*Aim of the exercise*
Produce a faithful copy of every record below, without the pictures.

Collected data entries

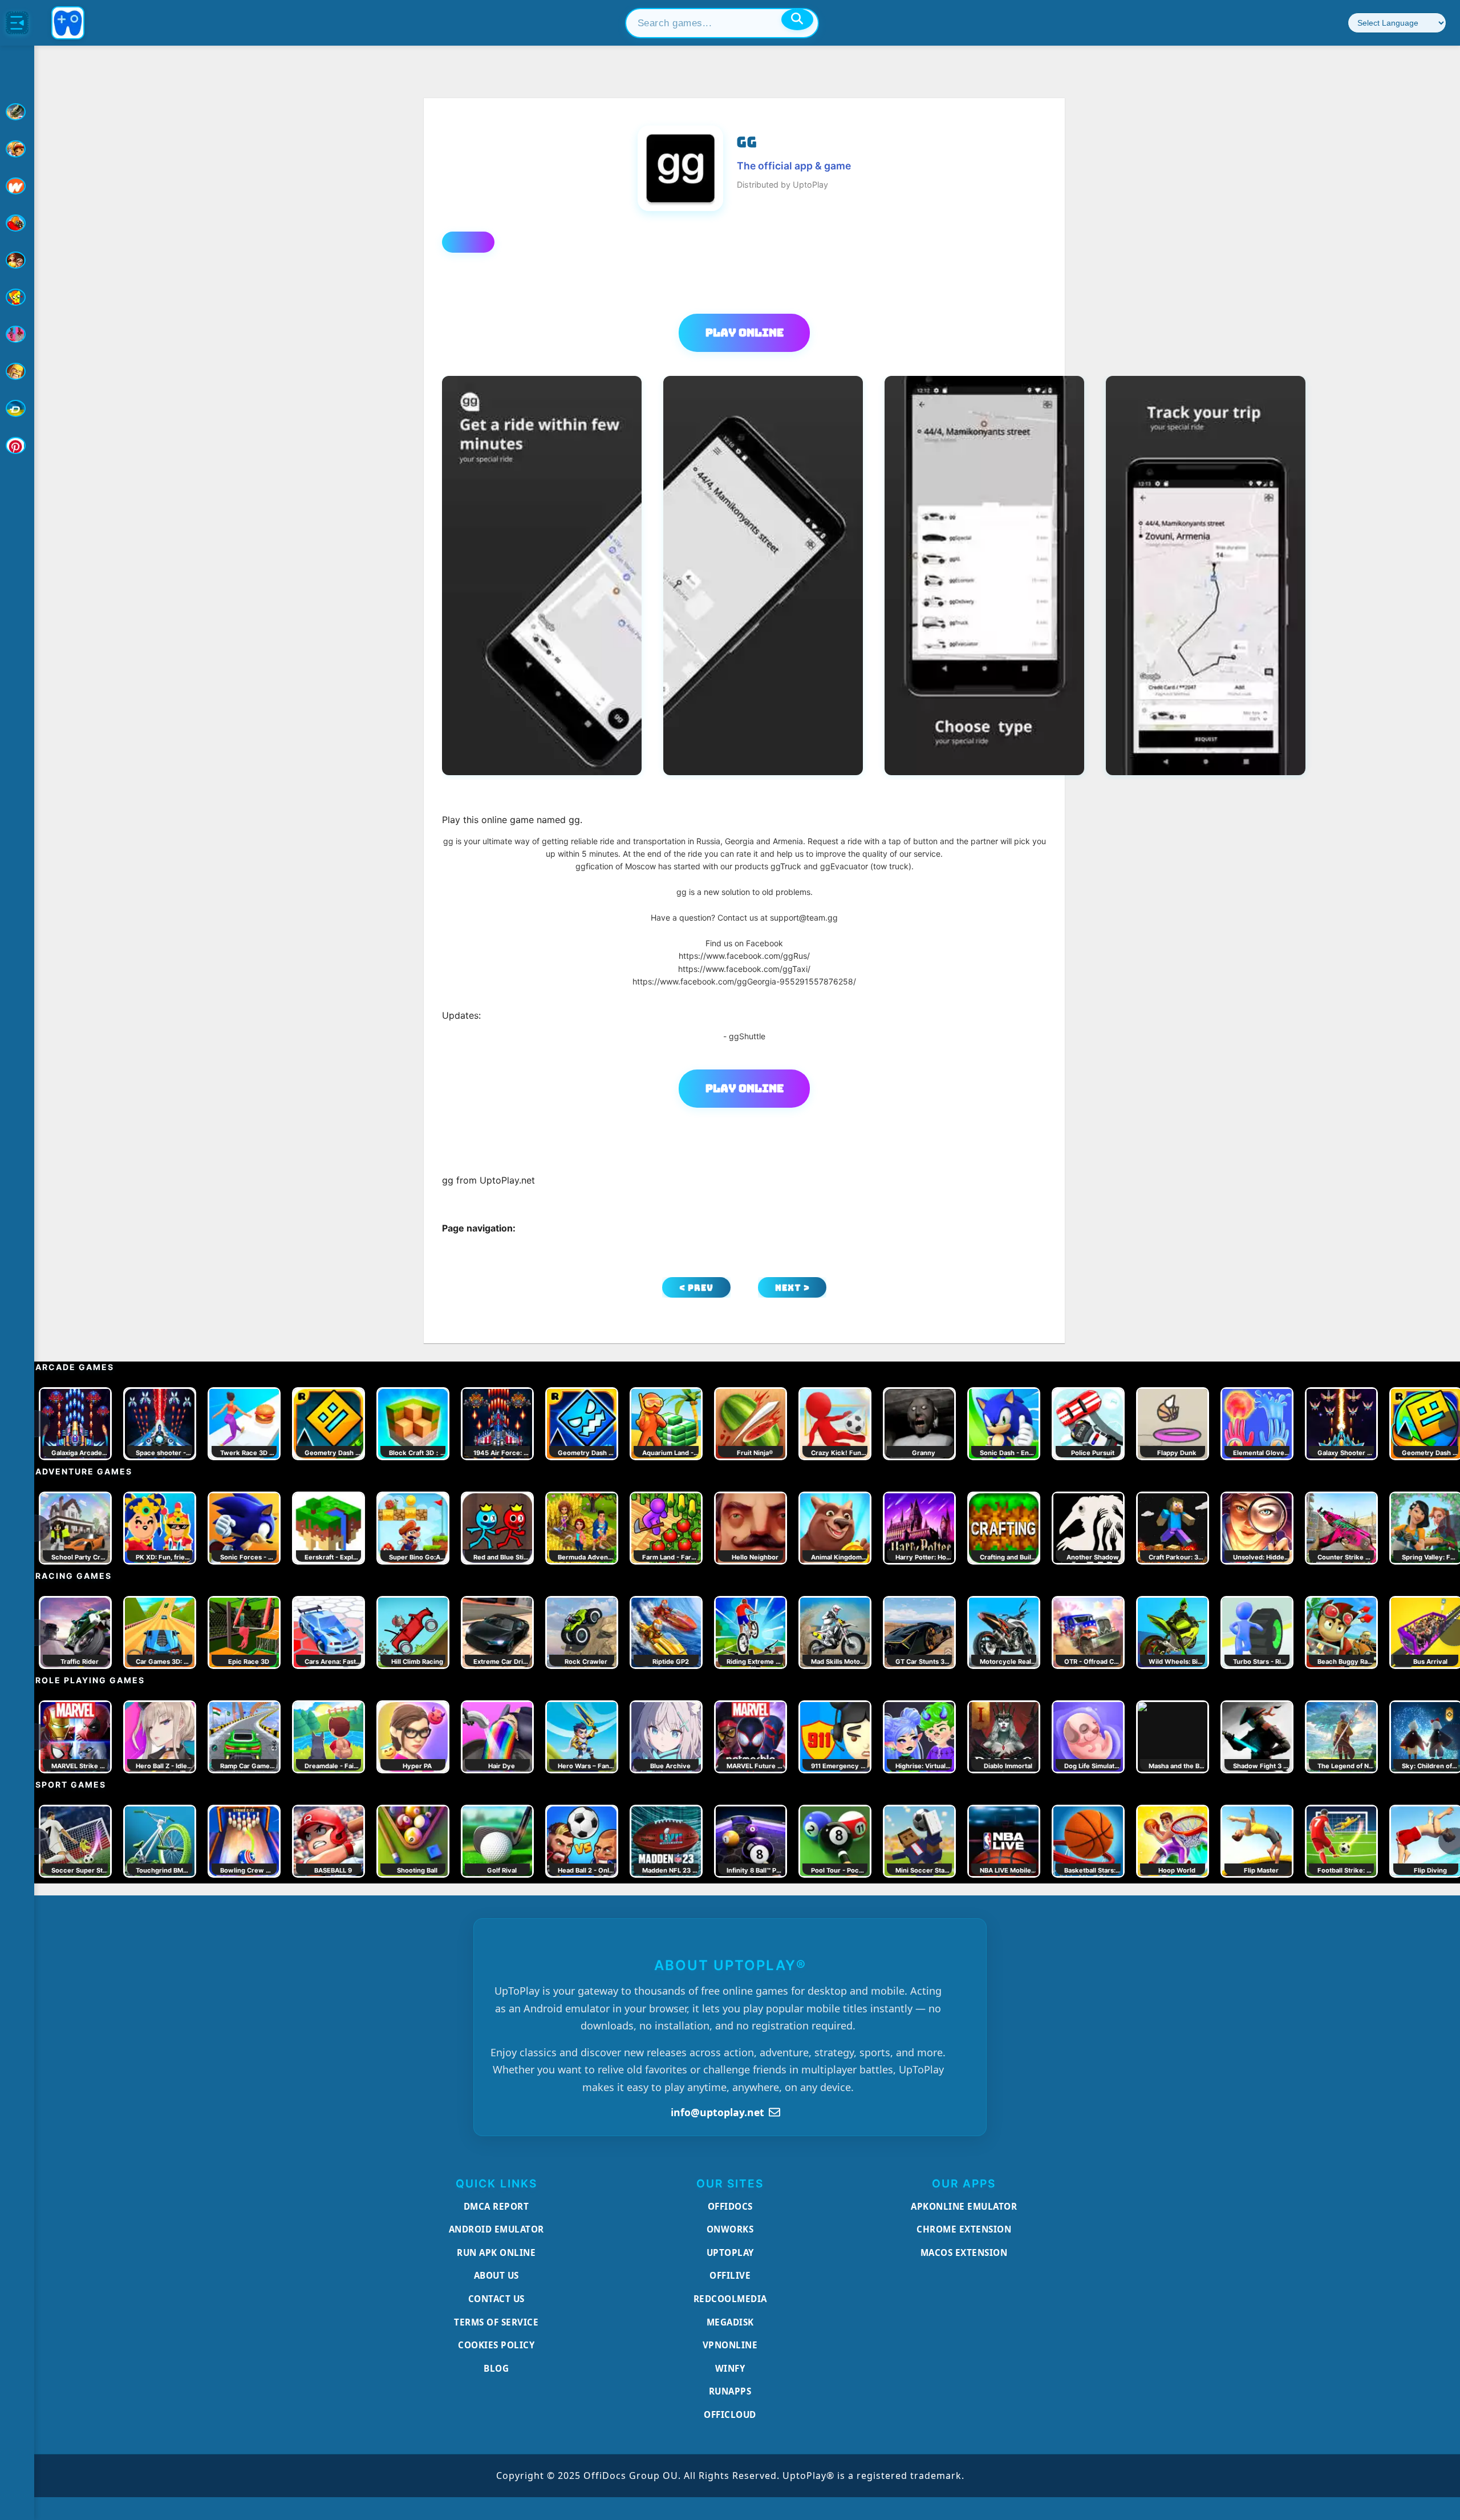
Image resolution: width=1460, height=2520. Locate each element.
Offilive (730, 2275)
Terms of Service (496, 2322)
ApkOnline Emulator (964, 2206)
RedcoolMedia (730, 2298)
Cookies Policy (496, 2345)
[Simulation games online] (17, 297)
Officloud (730, 2414)
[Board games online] (17, 186)
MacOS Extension (964, 2252)
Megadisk (730, 2322)
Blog (496, 2368)
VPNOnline (730, 2345)
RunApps (730, 2391)
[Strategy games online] (17, 371)
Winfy (730, 2368)
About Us (496, 2275)
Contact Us (496, 2298)
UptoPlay (730, 2252)
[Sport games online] (17, 334)
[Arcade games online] (17, 149)
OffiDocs (730, 2206)
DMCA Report (496, 2206)
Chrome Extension (963, 2229)
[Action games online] (17, 112)
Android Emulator (496, 2229)
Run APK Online (496, 2252)
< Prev (696, 1287)
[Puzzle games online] (17, 260)
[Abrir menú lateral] (17, 22)
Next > (792, 1287)
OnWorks (730, 2229)
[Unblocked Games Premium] (17, 445)
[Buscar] (797, 19)
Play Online (744, 332)
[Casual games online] (17, 223)
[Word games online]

*Answer below*
Image resolution: width=1460, height=2520. Locate each element.
Offilive (730, 2275)
Terms of Service (496, 2322)
ApkOnline Emulator (964, 2206)
RedcoolMedia (730, 2298)
Cookies Policy (496, 2345)
[Simulation games online] (17, 297)
Officloud (730, 2414)
[Board games online] (17, 186)
MacOS Extension (964, 2252)
Megadisk (730, 2322)
Blog (496, 2368)
VPNOnline (730, 2345)
RunApps (730, 2391)
[Strategy games online] (17, 371)
Winfy (730, 2368)
About Us (496, 2275)
Contact Us (496, 2298)
UptoPlay (730, 2252)
[Sport games online] (17, 334)
[Arcade games online] (17, 149)
OffiDocs (730, 2206)
DMCA Report (496, 2206)
Chrome Extension (963, 2229)
[Action games online] (17, 112)
Android Emulator (496, 2229)
Run APK Online (496, 2252)
< Prev (696, 1287)
[Puzzle games online] (17, 260)
[Abrir menú lateral] (17, 22)
Next > (792, 1287)
OnWorks (730, 2229)
[Unblocked Games Premium] (17, 445)
[Buscar] (797, 19)
Play Online (744, 332)
[Casual games online] (17, 223)
[Word games online]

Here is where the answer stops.